Sogard consistently walked more than he struck out in the minors, so his ability to control the zone is one of the things that got him to the bigs and it's nice to see that skill develop further -- especially as high contact rates are becoming particularly coveted. I said earlier that he is unlikely to get any better at this point in his career, but if he can continue to improve his BB/K rate as he ages, like Coco Crisp has done, he can more consistently be a pesky, productive hitter. And while he's still over-aggressive on the basepaths, he cut down on his bad decisions last year and made fewer outs with his legs.

But of course, Sogard's glove is the main reason he has stuck around this long. He's not at Mark Ellis' level, but he's among the best in baseball at making the routine plays and he gets to a lot of tough ones as well. He's unlikely to make any out-of-this-world Web Gems, but he gets to more than his share of balls and he rarely makes mistakes. Both DRS (plus-5) and UZR gave him positive marks, as usual, and even amid his offensive struggles his glovework kept him above replacement-level.

On the downside, he was pressed into duty at shortstop for much of August while Jed Lowrie was on the DL and once again showed that he couldn't cut it there. He made a handful of truly impressive plays and he can handle the position on a short-term emergency basis, but when he's there every day his limitations start to reveal themselves and the mistakes pile up.

All told, Sogard took a step back from 2013. His glove was every bit as good and his plate discipline continued to improve, but his bat just disappeared for three whole months and that tanked his overall production. A's fans would love to see an upgrade at the keystone, and it's fair to want more than what Sogard provided in 2014. The good news is that even if Billy Beane can't find a new name to plug in there, Sogard himself is a good bet to play better next year.

2014 season grade, relative to expectations: D+ ... He kept his head above replacement-level, but only barely. He got my hopes up in 2013 with his 2.1 bWAR, and I wanted to see him match at least half of that total. He could have gotten a C with a .600 OPS and/or 1.0 bWAR.

2014 season grade, overall: C- ... Second base is a desert in MLB right now, with little Getz-shaped tumbleweeds blowing around.
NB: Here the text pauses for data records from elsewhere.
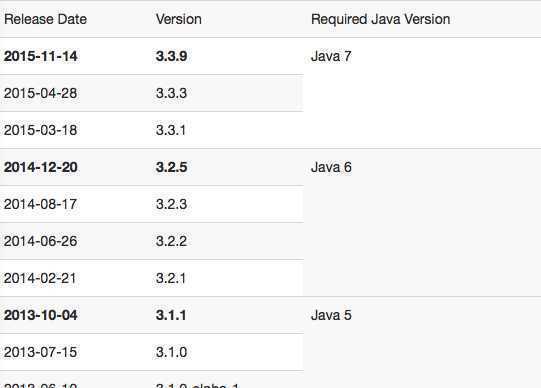The image size is (541, 388).
Task: Select version 3.1.0 cell
Action: [171, 352]
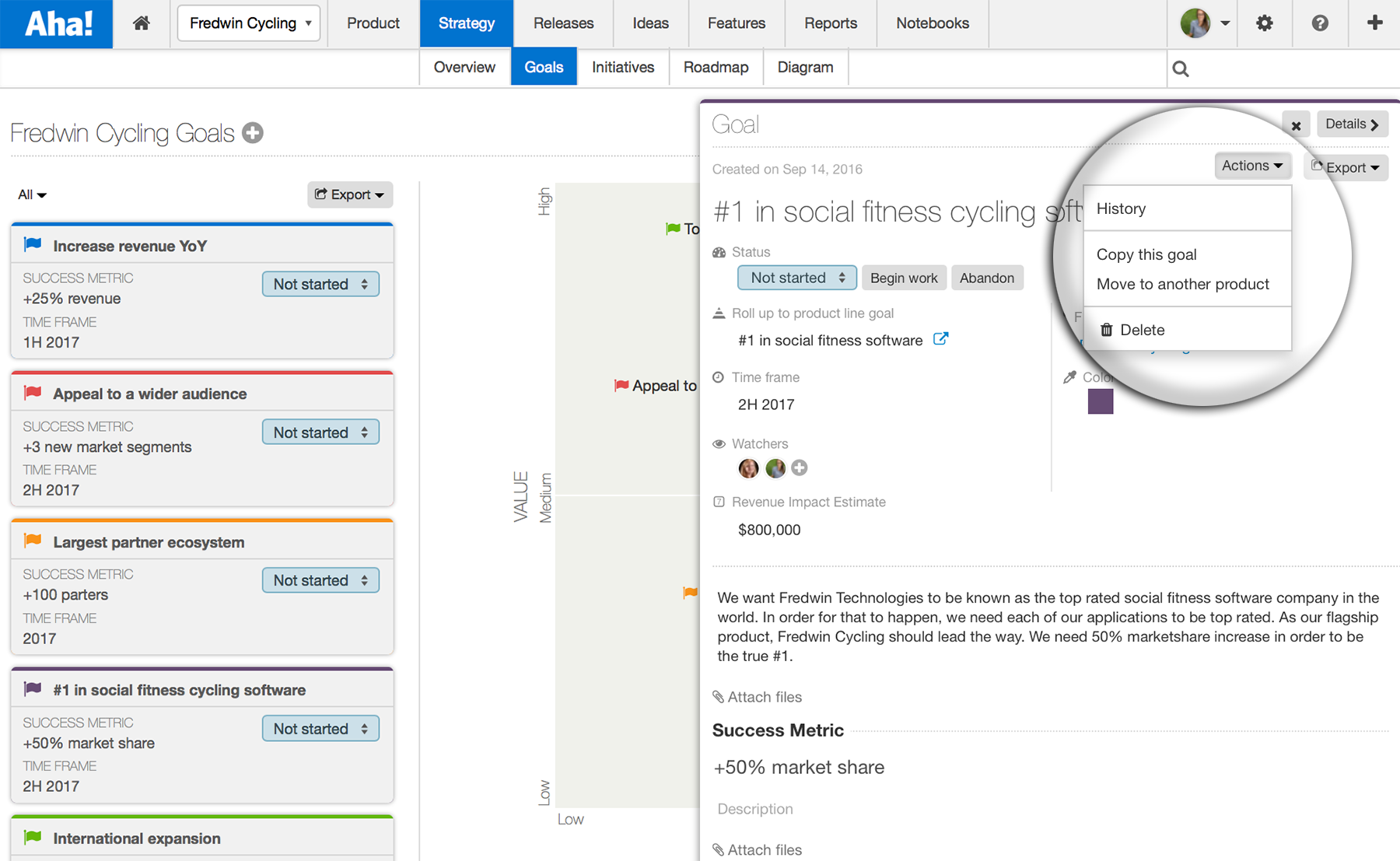Open the Fredwin Cycling product dropdown
This screenshot has height=861, width=1400.
point(249,23)
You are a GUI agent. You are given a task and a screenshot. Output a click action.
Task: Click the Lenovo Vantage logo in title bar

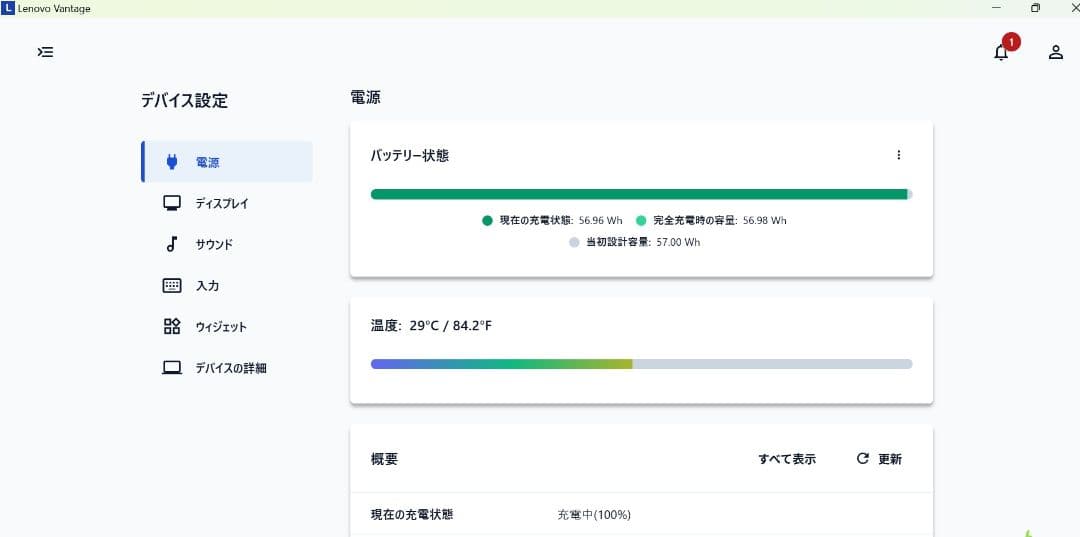coord(9,8)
There are some Uggla-sized cacti over there, just hoping one day a ball will be hit directly at them. Any day now. Two different teams used the literal Dan Uggla last year. It's bad out there, and if you can exceed replacement-level then you get a passing grade. The Yankees, White Sox, and Blue Jays all wish they could have had Sogard's production at second last year.

Video highlights

Let's start with some defense. Sogard's elven agility gives him quick hands.

Not to mention all-around good reflexes.

He can go to his right.

He can range straight in toward the plate.

He can go to his left.

He's not good at shortstop, but he has a few tricks up his sleeve.

This was the clutchiest hit of the year that I could find for Sogard. He ties the game in the ninth with a bloop single against the Astros.

He did manage to hit one home run this year, off of Tampa Bay's Jeremy Hellickson.

He also picked up his first career postseason hit.

And of course, there will always be this slide.


It's easy to be disappointed with Sogard's performance, but he contributes more on the field than the eye immediately notices. His 2014 season had its ups and its downs, and the overall numbers weren't pretty, but he did just enough and he continued to be a fan favorite. If he's back in the lineup next year, just know that it could be worse.